In Indigenous Australian culture, 'Country' is family, the giver and sustainer of life, a land of bountiful resources to be respected and protected, a land of Dreaming; it is all living things. For at least 50,000 years, Aboriginal and Torres Strait Islander people have lived on this ancient land, many of these communities in its vast arid interior. Yet this seemingly inhospitable continent is home to some of the world's most diverse edible flora, found across the regions, from desert to rainforest. Many of those unique species boast nutritional and medicinal properties not found anywhere else on the planet. The Kakadu plum, native to the tropical woodlands of the Northern Territory and Western Australia, has unmatched vitamin C content. Bush tomatoes or kutjera, found in the deserts of central Australia, are antioxidant rich and a plentiful, portable high-energy hit. Knowledge of these superfoods and others, their astounding health benefits and their many uses, has been passed down in Aboriginal culture for thousands of years.

By definition, superfoods are nutrient-rich foods considered to be especially beneficial for health and well-being. Many of Australia's native bushfoods contain nutritional qualities that not only qualify them as superfoods, but in some cases outshine the more commonly known forms. As people become more interested in healthy eating, many of Australia's bushfoods are finding their way onto the pages of cookbooks, food and health blogs, and into the kitchens of top restaurants all over the world.
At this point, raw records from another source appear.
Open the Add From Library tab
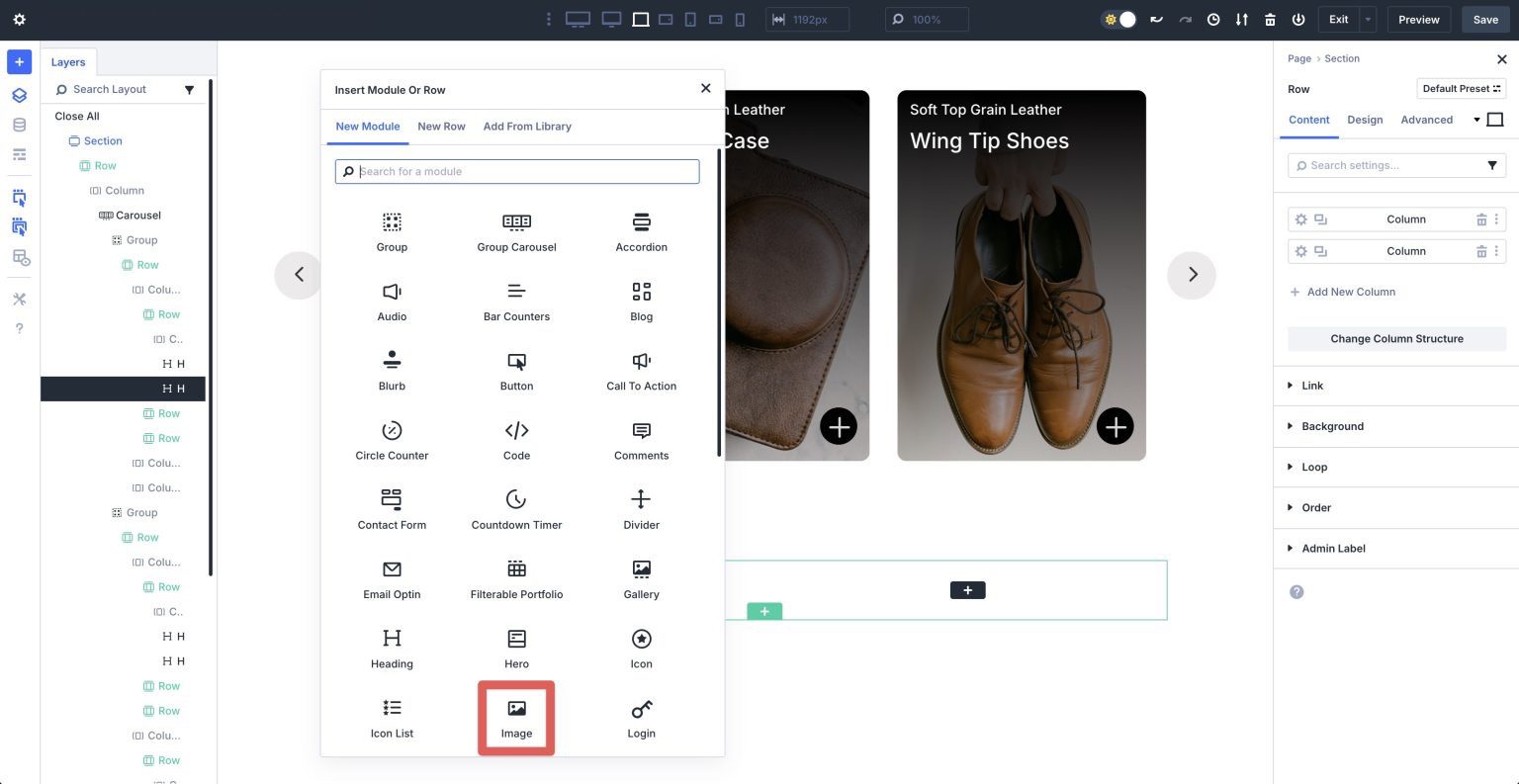 (527, 126)
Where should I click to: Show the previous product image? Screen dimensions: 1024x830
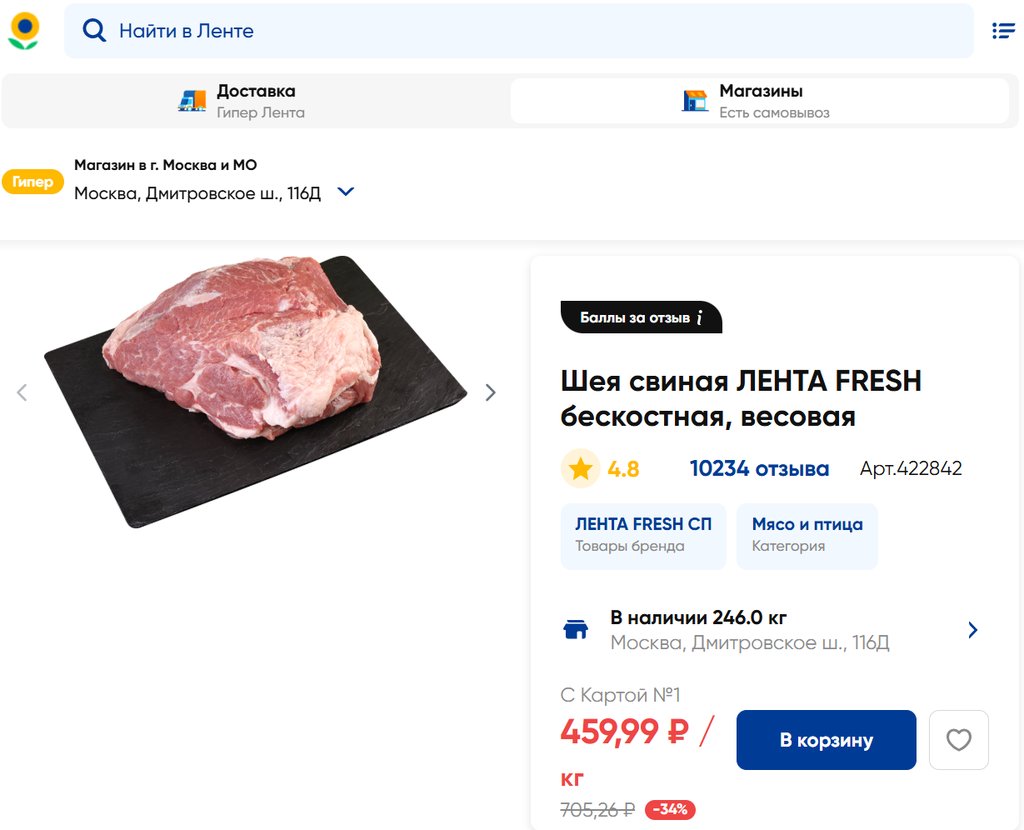pos(22,393)
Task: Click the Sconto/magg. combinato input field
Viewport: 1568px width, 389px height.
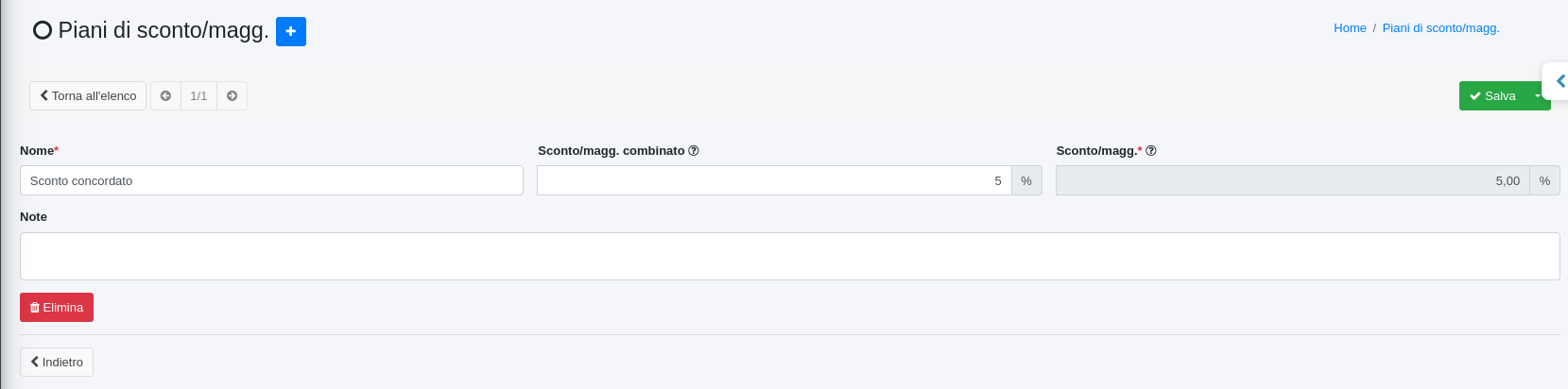Action: (774, 180)
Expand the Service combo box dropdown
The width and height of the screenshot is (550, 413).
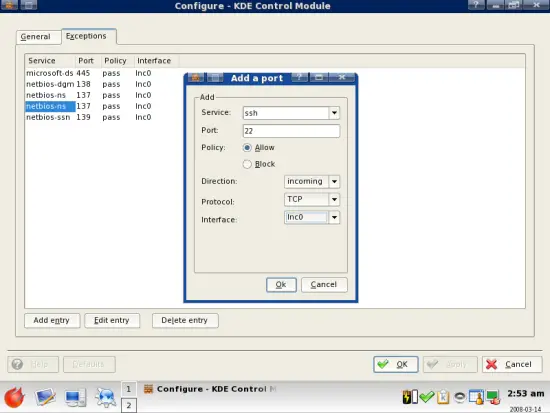(x=334, y=113)
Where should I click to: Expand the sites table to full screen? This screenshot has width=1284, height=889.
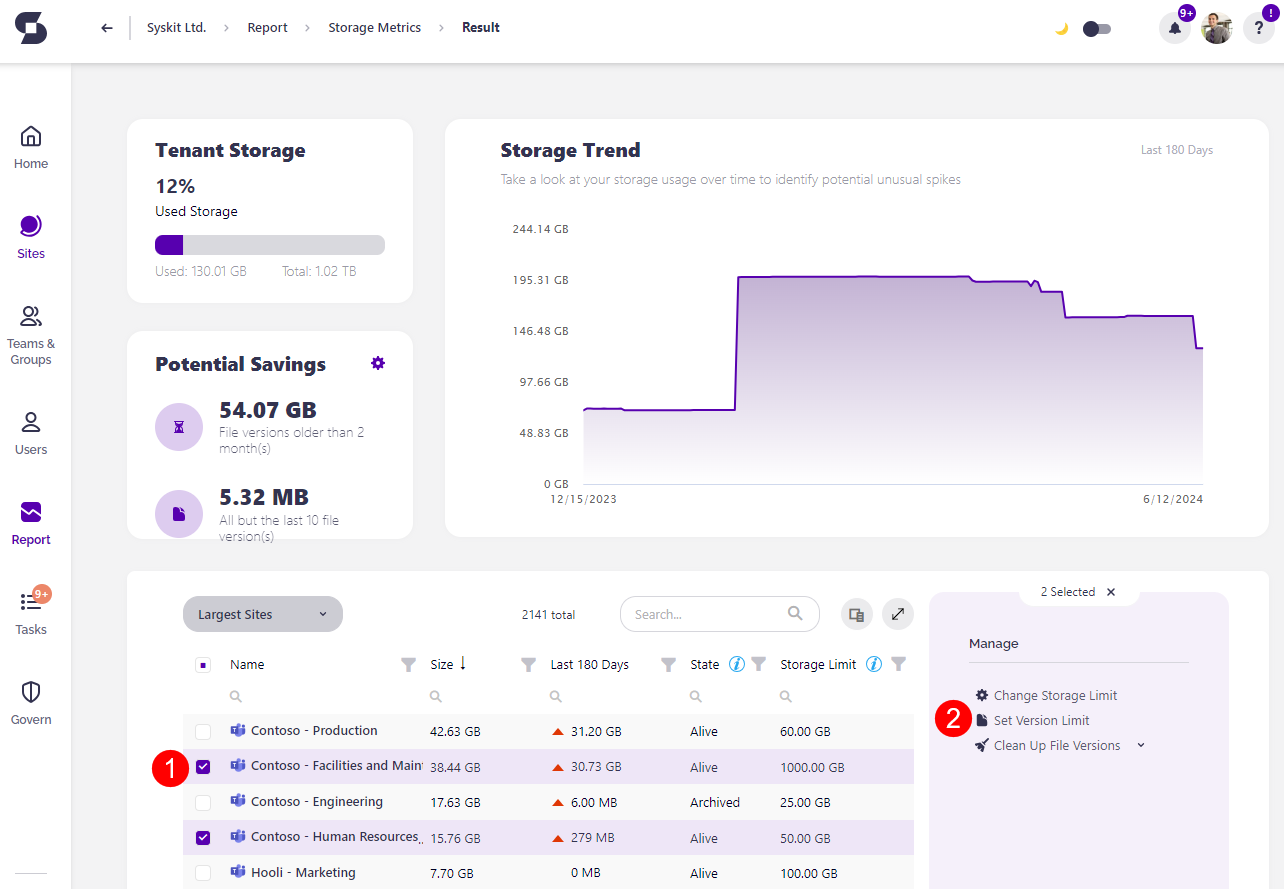point(897,614)
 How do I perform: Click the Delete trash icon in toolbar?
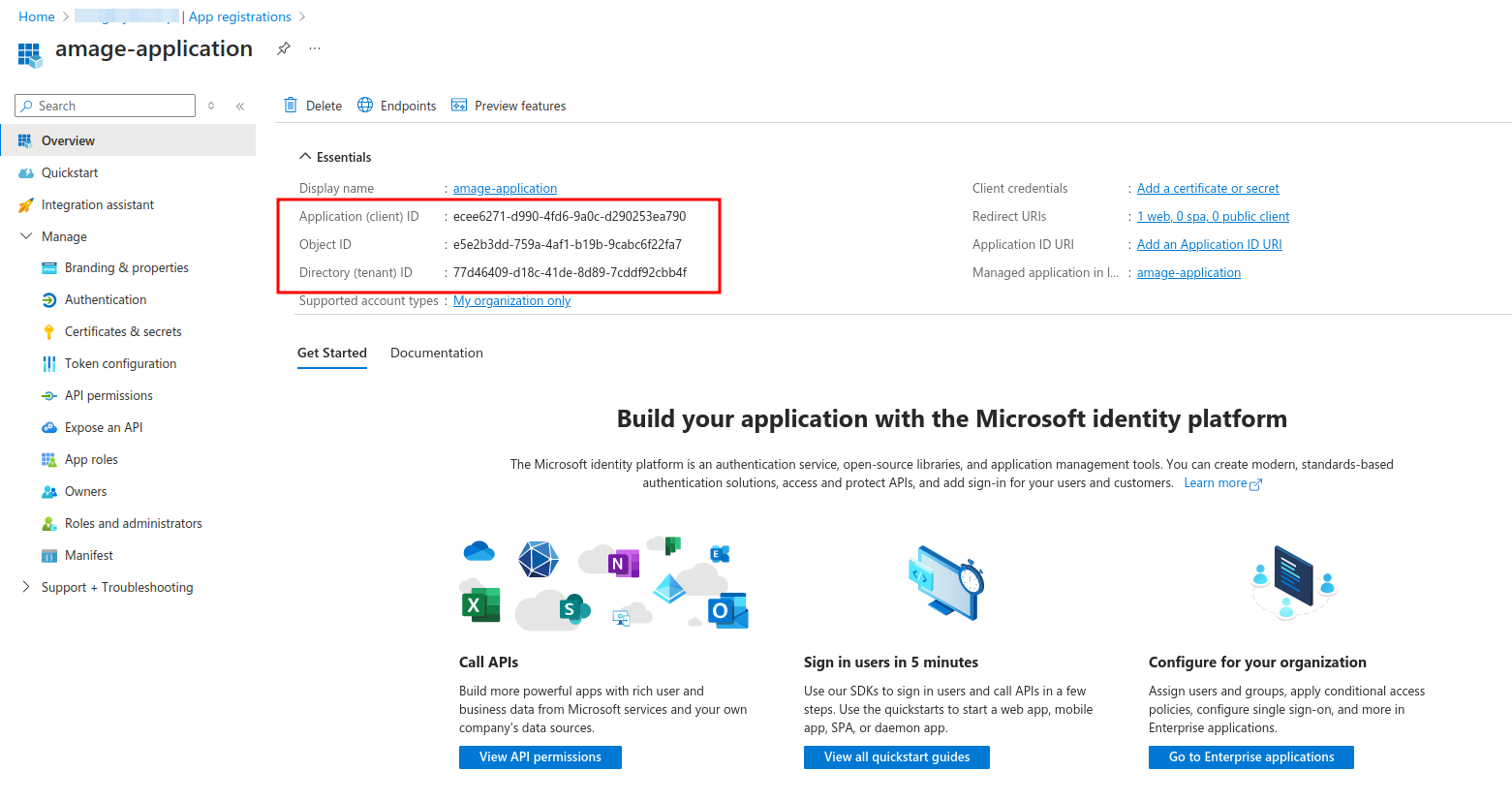pyautogui.click(x=291, y=106)
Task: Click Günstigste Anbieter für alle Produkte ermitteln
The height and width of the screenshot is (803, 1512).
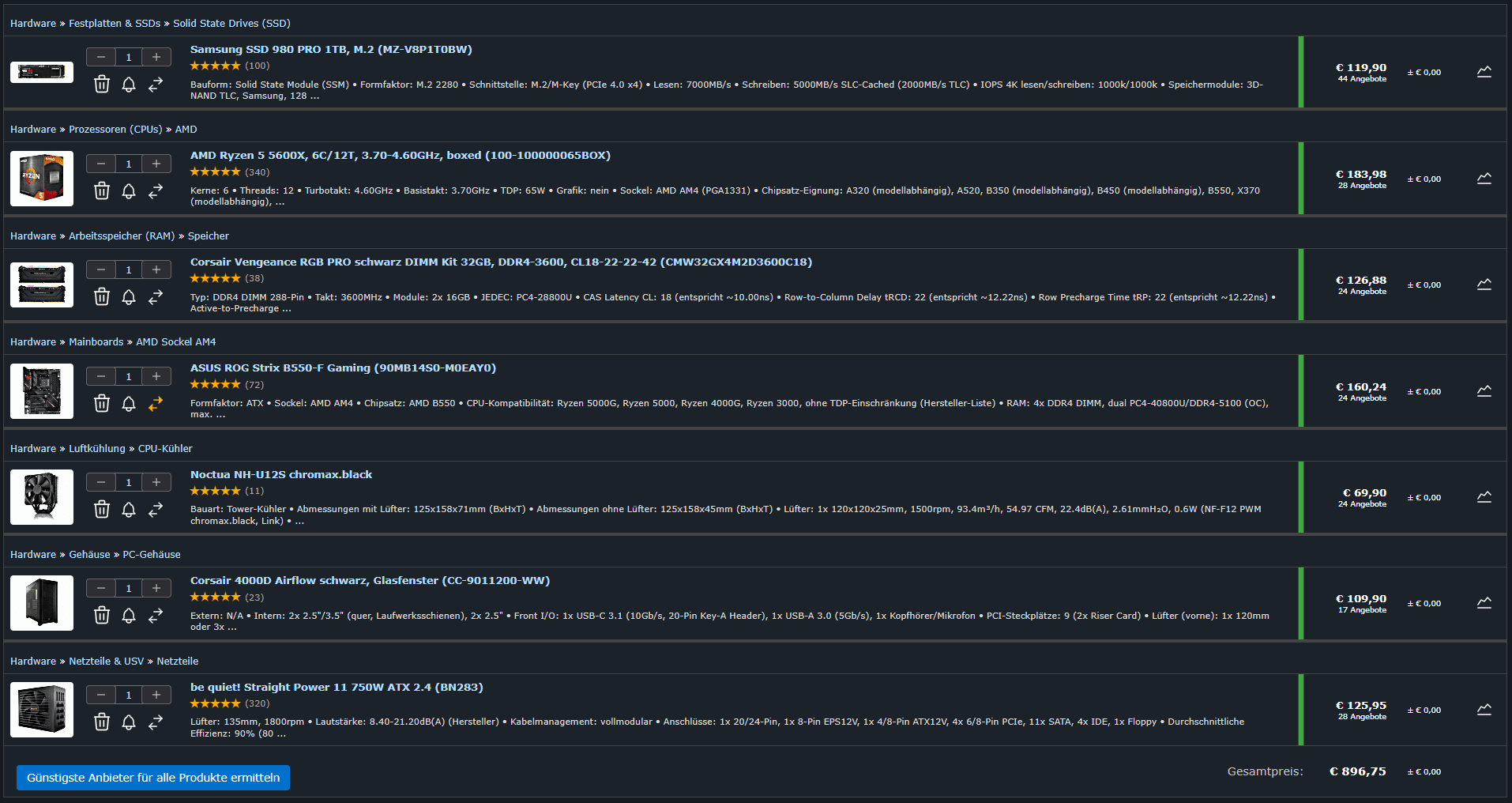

The Australian Bush Superfoods book (Hardie Grant RRP$29.99) introduces Australians to the edible natural wonders their country has to offer and provides recipes and inspiration on how to use these exciting new ingredients in your kitchen. Fresh warrigal greens bought at the farmers market, macadamia nuts from your local grocery store, the lemon myrtle bush growing in your very own backyard - the foods that nourished and sustained the first peoples of this land continue to grow and thrive all around us.

LEMON ASPEN

The beautiful pale-yellow fruit of this small rainforest tree earned the species name acidula - 'slightly acid' in Latin - for its deliciously sharp citrus aroma and flavour, characteristic of the common lemon. The intense flavour of lemon aspen sees it used in a growing range of gourmet products such as juices, jellies and dressings. Endemic to the rainforests and tablelands of tropical north Queensland, lemon aspen is one of around 20 species of Acronychia native to Australia and one of 44 species worldwide. Though not widely cultivated, lemon aspen is grown in some small-scale orchards along the east coast of Australia with the involvement of local Aboriginal communities.
The Indigenous peoples of Australia traditionally enjoyed the fruits of the lemon aspen picked straight from the tree for their fresh, zesty flavour. They also extracted the juice by crushing the fruit, drinking it to boost immunity and soothe sore throats. It also served as a natural antiseptic and was applied to sores and boils.
Packed with antioxidants and a rich source of vitamins B and C, the fruit of the lemon aspen also contains compounds known to encourage skin regeneration, which has made it a widely used ingredient in anti-aging and skin repair products. Lemon aspen is also a valuable source of folate, zinc, iron, magnesium, calcium, manganese, potassium and phosphorus.
Lemon aspen works well in place of regular lemons, although not a lot of the fruit is needed due to its intensity. Lemon aspen makes delicious jams, fruit curds, dessert sauces and tarts and is available in fresh, frozen and juice form. The fresh fruit will keep in the fridge for up to three weeks, while the frozen form will keep for up to two years.